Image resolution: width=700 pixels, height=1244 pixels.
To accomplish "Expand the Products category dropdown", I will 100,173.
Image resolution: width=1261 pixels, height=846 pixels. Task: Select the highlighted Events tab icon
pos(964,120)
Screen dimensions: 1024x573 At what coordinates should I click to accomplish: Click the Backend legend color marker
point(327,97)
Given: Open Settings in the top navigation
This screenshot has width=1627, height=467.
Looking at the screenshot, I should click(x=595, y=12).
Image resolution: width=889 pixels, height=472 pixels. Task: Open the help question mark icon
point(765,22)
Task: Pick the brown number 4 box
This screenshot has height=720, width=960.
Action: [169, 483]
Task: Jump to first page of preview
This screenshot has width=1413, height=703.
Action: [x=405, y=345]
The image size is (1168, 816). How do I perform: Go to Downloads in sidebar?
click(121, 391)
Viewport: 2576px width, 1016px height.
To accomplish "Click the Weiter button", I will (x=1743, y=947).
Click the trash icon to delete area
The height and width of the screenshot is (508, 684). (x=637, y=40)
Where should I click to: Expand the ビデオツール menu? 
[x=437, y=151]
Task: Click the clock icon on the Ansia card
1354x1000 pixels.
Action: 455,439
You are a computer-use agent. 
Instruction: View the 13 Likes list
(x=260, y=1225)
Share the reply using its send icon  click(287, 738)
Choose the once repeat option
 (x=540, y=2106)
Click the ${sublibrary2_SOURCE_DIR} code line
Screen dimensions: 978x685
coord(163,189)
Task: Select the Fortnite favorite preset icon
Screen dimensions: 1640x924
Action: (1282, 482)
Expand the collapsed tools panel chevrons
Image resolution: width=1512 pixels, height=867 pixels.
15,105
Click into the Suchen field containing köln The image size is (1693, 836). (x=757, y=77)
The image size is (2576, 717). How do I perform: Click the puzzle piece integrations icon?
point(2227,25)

+===+

=== WORK INSTRUCTION ===
If a line in the listing holds the word "will", list that line.

=== RESULT ===
To accomplish "Expand the Products category dropdown", I will 100,173.
To accomplish "Click the Weiter button", I will (x=1743, y=947).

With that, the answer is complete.